===== Dataset records =====

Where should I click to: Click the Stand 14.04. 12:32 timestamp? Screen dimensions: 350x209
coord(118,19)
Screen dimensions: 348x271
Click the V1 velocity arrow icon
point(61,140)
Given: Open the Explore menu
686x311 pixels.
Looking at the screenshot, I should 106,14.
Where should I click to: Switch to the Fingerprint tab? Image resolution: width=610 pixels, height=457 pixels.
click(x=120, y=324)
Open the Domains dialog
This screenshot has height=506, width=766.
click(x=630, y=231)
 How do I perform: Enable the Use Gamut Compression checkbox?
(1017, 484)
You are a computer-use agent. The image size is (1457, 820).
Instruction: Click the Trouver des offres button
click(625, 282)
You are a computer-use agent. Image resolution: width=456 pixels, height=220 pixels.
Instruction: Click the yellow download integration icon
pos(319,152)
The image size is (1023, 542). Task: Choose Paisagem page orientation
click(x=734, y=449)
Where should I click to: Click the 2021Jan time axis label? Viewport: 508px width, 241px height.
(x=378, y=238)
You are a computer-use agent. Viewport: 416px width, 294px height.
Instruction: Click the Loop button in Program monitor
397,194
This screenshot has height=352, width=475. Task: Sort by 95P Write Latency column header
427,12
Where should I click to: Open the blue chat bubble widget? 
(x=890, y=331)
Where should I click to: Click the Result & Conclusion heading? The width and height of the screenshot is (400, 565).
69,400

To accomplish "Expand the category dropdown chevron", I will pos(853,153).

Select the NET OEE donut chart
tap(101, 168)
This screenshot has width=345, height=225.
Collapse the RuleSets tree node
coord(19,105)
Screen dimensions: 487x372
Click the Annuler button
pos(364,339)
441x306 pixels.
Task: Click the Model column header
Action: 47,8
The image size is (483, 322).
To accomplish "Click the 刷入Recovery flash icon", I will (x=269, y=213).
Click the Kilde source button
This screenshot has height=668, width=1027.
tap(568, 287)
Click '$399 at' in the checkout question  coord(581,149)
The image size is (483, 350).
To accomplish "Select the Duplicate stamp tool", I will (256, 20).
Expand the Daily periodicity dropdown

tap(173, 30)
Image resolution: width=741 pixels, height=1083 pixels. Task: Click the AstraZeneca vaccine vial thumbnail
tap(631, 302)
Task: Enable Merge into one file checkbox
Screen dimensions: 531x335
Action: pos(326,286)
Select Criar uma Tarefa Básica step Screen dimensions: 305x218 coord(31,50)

=====

• _What you need to do_: Transcribe all of the data above, keeping each line exactly as it stands.

• _Output for this task_:
Where should I click to: Click the Stand 14.04. 12:32 timestamp? Screen dimensions: 350x209
coord(118,19)
Screen dimensions: 348x271
Click the V1 velocity arrow icon
point(61,140)
Given: Open the Explore menu
686x311 pixels.
Looking at the screenshot, I should 106,14.
Where should I click to: Switch to the Fingerprint tab? Image resolution: width=610 pixels, height=457 pixels.
click(x=120, y=324)
Open the Domains dialog
This screenshot has height=506, width=766.
click(x=630, y=231)
 How do I perform: Enable the Use Gamut Compression checkbox?
(1017, 484)
You are a computer-use agent. The image size is (1457, 820).
Instruction: Click the Trouver des offres button
click(625, 282)
You are a computer-use agent. Image resolution: width=456 pixels, height=220 pixels.
Instruction: Click the yellow download integration icon
pos(319,152)
The image size is (1023, 542). Task: Choose Paisagem page orientation
click(x=734, y=449)
Where should I click to: Click the 2021Jan time axis label? Viewport: 508px width, 241px height.
(x=378, y=238)
You are a computer-use agent. Viewport: 416px width, 294px height.
Instruction: Click the Loop button in Program monitor
397,194
This screenshot has height=352, width=475. Task: Sort by 95P Write Latency column header
427,12
Where should I click to: Open the blue chat bubble widget? 
(x=890, y=331)
Where should I click to: Click the Result & Conclusion heading? The width and height of the screenshot is (400, 565).
69,400

To accomplish "Expand the category dropdown chevron", I will pos(853,153).

Select the NET OEE donut chart
tap(101, 168)
This screenshot has width=345, height=225.
Collapse the RuleSets tree node
coord(19,105)
Screen dimensions: 487x372
Click the Annuler button
pos(364,339)
441x306 pixels.
Task: Click the Model column header
Action: 47,8
The image size is (483, 322).
To accomplish "Click the 刷入Recovery flash icon", I will (x=269, y=213).
Click the Kilde source button
This screenshot has height=668, width=1027.
tap(568, 287)
Click '$399 at' in the checkout question  coord(581,149)
The image size is (483, 350).
To accomplish "Select the Duplicate stamp tool", I will (256, 20).
Expand the Daily periodicity dropdown

tap(173, 30)
Image resolution: width=741 pixels, height=1083 pixels. Task: Click the AstraZeneca vaccine vial thumbnail
tap(631, 302)
Task: Enable Merge into one file checkbox
Screen dimensions: 531x335
Action: pos(326,286)
Select Criar uma Tarefa Básica step Screen dimensions: 305x218 coord(31,50)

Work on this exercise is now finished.